And Then There Were Two

So last week came word that Phil Collins is done as a musician.  That kind of blew my mind because I thought he had been done for about 20 years.  Now People Magazine is reporting that the although he had to "tape his drumsticks to his hands when he recorded his last album," and that he has "quite adjusted to the idea that I won't play like I did again", this hiatus may not be final.  Someone must have pointed out over the weekend that they could wheel him out on stage, give him artificial limbs, and people would still pay $500 to sit up front.  Whatever he ends up doing, unless Rick Rubin pulls off one of his resurrections, we feel pretty safe sayin this guy's best days are behind him.  So let's get this retirement party started by remembering these words of Patrick Batemen and getting fucked up Saturday at Three Clubs with Seattle's always entertaining WILDILDLIFE and our own LANTRVN:  
Do you like Phil Collins?

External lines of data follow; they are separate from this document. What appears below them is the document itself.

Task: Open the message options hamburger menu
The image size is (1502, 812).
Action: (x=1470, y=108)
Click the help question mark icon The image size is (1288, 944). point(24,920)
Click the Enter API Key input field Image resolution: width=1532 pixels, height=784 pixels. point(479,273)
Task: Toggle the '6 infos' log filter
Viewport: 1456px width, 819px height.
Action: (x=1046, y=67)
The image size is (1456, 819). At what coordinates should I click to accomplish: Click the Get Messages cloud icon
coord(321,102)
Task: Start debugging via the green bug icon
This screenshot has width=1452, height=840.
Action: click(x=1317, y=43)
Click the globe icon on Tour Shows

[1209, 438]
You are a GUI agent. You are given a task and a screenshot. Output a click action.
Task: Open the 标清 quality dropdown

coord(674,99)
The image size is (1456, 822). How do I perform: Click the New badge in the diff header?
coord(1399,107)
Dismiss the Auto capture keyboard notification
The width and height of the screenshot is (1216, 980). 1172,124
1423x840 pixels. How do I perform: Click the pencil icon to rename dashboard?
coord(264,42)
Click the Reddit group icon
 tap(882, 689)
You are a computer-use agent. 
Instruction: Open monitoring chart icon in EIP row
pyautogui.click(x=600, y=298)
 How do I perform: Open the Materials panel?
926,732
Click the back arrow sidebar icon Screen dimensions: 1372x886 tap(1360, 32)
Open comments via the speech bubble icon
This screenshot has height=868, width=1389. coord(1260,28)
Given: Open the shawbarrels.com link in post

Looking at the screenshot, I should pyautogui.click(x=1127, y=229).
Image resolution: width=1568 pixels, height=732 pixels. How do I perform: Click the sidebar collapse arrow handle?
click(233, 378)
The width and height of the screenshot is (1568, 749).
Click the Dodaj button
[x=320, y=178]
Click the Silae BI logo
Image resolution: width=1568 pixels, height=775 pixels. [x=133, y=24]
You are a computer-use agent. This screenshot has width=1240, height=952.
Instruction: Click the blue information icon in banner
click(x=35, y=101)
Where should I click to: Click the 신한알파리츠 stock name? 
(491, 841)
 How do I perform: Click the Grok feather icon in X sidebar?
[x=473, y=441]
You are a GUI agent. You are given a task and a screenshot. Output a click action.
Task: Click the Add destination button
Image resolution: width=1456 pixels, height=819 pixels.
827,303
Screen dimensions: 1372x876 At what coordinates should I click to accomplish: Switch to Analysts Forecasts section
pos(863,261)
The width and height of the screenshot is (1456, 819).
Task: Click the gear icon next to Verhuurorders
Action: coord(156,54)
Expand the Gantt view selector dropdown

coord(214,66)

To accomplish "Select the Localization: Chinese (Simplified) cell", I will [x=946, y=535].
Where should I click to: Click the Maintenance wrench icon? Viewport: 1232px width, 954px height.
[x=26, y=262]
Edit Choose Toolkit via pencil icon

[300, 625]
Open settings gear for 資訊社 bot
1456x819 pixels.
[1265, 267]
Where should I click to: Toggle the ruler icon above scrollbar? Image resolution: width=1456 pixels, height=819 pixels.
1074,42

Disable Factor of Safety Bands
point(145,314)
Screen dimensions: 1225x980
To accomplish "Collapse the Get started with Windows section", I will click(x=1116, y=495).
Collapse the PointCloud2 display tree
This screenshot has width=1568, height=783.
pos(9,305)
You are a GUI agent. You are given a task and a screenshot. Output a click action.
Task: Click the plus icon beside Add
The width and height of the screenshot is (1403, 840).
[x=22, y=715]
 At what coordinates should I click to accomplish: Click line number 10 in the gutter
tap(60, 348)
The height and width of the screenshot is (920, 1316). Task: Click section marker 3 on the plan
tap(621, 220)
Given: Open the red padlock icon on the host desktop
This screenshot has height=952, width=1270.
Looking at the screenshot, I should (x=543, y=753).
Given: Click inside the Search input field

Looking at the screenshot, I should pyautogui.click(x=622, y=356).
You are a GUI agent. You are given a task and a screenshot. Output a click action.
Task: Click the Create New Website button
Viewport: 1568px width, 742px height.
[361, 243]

I've been a big Genesis fan ever since the release of their 1980 album, Duke. Before that, I really didn't understand any of their work. Too artsy, too intellectual. It was on Duke where Phil Collins' presence became more apparent. I think Invisible Touch was the group's undisputed masterpiece. It's an epic meditation on intangibility. At the same time, it deepens and enriches the meaning of the preceding three albums. Christy, take off your robe. Listen to the brilliant ensemble playing of Banks, Collins and Rutherford. You can practically hear every nuance of every instrument. Sabrina, remove your dress. In terms of lyrical craftsmanship, the sheer songwriting, this album hits a new peak of professionalism. Sabrina, why don't you, uh, dance a little. Take the lyrics to Land of Confusion. In this song, Phil Collins addresses the problems of abusive political authority. In Too Deep is the most moving pop song of the 1980s, about monogamy and commitment. The song is extremely uplifting. Their lyrics are as positive and affirmative as anything I've heard in rock. Christy, get down on your knees so Sabrina can see your asshole. Phil Collins' solo career seems to be more commercial and therefore more satisfying, in a narrower way. Especially songs like In the Air Tonight and Against All Odds. Sabrina, don't just stare at it, eat it. But I also think Phil Collins works best within the confines of the group, than as a solo artist, and I stress the word artist. This is Sussudio, a great, great song, a personal favorite.